Timeliness Success for Metabolic Disorders in Michigan
The goal of newborn screening (NBS) is to identify infants at risk for having a genetic disorder as quickly as possible, so that treatment can be initiated before symptoms begin and damage occurs. Many people and programs are involved in the NBS system to ensure that screening is done in a timely manner. Hospital staff must fill out NBS filter paper cards, collect specimens and prepare specimens for shipping to the courier service. The courier then is responsible for specimen delivery at the NBS state laboratory the next business day. The laboratory staff must process and analyze hundreds of those NBS specimens every day. Follow-up staff must then report out results to providers, and follow-up coordinating centers and specialists must arrange confirmatory testing and treatment initiation. This all to prevent deadly delays and save lives. It truly takes a village to keep the NBS program running smoothly.

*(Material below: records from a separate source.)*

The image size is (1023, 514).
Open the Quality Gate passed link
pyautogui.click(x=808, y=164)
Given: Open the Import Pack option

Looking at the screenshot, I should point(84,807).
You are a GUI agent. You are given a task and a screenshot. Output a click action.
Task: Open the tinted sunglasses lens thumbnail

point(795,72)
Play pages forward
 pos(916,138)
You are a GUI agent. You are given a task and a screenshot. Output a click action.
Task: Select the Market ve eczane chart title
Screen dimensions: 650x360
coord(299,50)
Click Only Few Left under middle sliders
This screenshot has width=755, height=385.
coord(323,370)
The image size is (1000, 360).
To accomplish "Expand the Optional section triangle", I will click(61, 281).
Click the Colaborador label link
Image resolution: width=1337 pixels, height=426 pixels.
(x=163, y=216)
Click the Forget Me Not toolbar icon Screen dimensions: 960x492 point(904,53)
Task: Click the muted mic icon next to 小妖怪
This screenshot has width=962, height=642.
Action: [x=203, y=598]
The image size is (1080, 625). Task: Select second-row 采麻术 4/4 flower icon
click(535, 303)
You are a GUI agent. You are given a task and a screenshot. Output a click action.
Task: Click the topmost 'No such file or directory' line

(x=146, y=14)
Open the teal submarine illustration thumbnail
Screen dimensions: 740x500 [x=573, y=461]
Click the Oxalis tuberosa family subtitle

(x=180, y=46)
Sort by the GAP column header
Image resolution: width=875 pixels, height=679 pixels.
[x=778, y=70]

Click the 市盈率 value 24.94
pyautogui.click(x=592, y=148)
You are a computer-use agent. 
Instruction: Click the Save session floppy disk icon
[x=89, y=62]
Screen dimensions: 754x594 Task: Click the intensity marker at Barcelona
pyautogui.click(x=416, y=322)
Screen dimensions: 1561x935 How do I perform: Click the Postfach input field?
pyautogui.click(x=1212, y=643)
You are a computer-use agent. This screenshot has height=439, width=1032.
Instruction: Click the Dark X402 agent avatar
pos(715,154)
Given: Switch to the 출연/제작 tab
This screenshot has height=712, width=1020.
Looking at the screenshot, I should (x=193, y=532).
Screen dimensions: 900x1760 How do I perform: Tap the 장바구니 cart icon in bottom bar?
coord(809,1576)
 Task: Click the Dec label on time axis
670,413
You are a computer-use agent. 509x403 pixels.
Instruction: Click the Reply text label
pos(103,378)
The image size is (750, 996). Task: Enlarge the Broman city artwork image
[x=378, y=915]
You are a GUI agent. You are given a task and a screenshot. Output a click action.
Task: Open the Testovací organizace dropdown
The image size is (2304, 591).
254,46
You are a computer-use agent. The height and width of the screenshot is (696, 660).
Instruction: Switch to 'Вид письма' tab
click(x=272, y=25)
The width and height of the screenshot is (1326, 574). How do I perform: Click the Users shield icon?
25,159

In Michigan, we wanted to highlight a success story that shows the dedication of each and every person involved in the NBS system. In 2015, a total of 36 infants were diagnosed with classic galactosemia, profound biotinidase deficiency, amino acid disorders, organic acid disorders, or fatty acid oxidation disorders. Every single one of those 36 infants had treatment initiated within the first six days of life! This meets the Advisory Committee on Heritable Disorders in Newborns and Children’s (ACHDNC) recommendations of reporting all NBS results within seven days of life, and is a true success for the NBS system. Hospital staff were diligent in ensuring the screens were drawn and sent out in a timely manner. NBS lab and follow-up program staff tested the specimens and reported out the results to providers as soon as possible. The Children’s Hospital of Michigan Metabolic Clinic staff worked with providers and families to initiate treatment before the infants reached one week of age. Every segment of the NBS process worked together to achieve the best possible outcomes for these affected newborns.
We would like to thank everyone involved in ensuring the NBS Program is a success for Michigan’s newborns!